Materialist historians of disability in Britain have tended to accept two premises about deinstitutional struggle: 1) that those running institutions were led by state policy and public opinion in their attitude towards disabled people (Borsay: 1986; Hampton: 2013); 2) that disabled people did not engage in collective emancipatory struggles until the mid-1960s, and initially only agitated on cash benefits (Campbell & Oliver: 1996; Hampton: 2016; Millward: 2014). Under these assumptions, that disabled people should be segregated (and what their ghettoization should look like) appear as largely uncontested questions until the mid-1970s.

Recent activist accounts indicate that segregating charities had a more antagonistic relationship with the state and civil society than imagined, and that disabled people frequently organised to contest how their institutions were run (Hunt: 2019; Williams-Findlay: 2020). I extend this insight using material from the Leonard Cheshire Archives and the private papers of disability activist Paul Hunt, I argue that reforming charities such as the Cheshire Foundation and the Spastics Society conceived of themselves as social movements, with a mission to transform public attitudes and the helper/helped relationship.

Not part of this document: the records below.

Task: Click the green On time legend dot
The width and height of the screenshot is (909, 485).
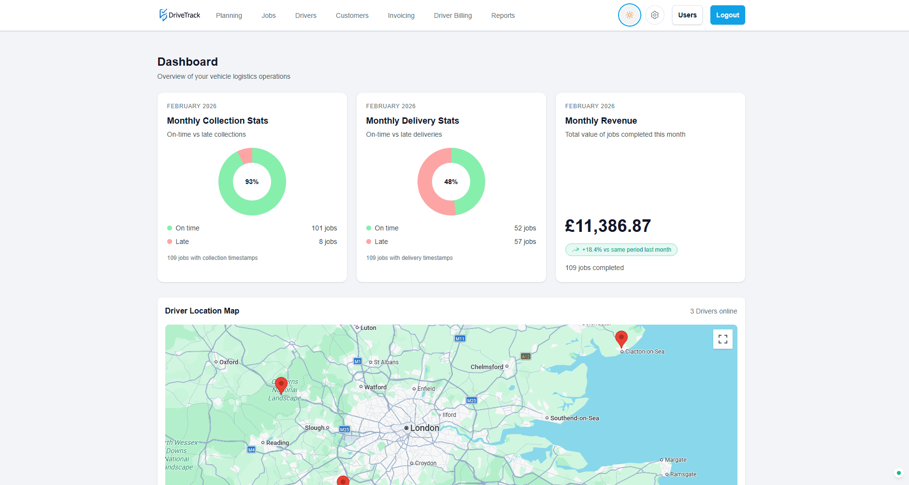Action: (x=169, y=228)
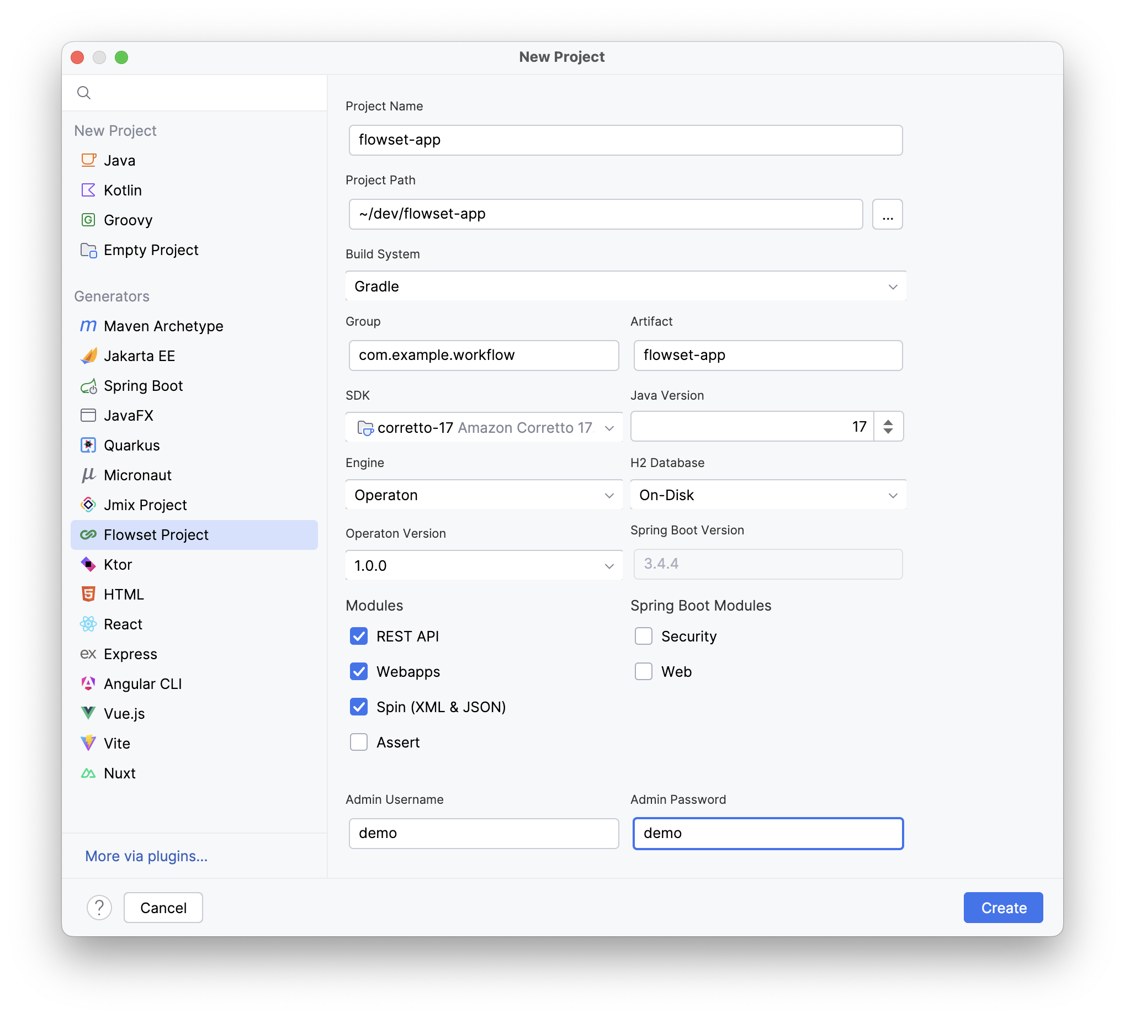Select Empty Project in the sidebar
Viewport: 1125px width, 1018px height.
coord(151,249)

This project required the mobilisation of disabled residents as social movement actors, and charity bosses promoted forms of self-organisation within institutions (including resident edited journals, independent fundraising, and part management of resources) even while severely restricting inmates' life chances.

In these conditions, informal self-organised networks of disabled activists emerged around figures like Paul Hunt, Barbara Beasley, and Rosemary Dawson-Sheppard. Disabled activists initially identified strongly with the reforming charities and their philosophy, while pushing for radical change within the institutions themselves – including residents' control over staffing, admissions, and institutional routines. In the early 1960s, this contradictory alliance between campaigning ‘care' charities and radical disabled people began to fray as it became clearer that institutional managers were unable or unwilling to address disabled residents' demands. The decomposition of this relationship led to increasingly antagonistic struggle, and a burgeoning critique of the place of institutions in modern societies and their role in the construction of disability. These forgotten battles have major implications for our understanding of both disabled people's later anti-institutional struggles, and the increasing conservatism and centralisation of reforming charities from the 1970s onwards.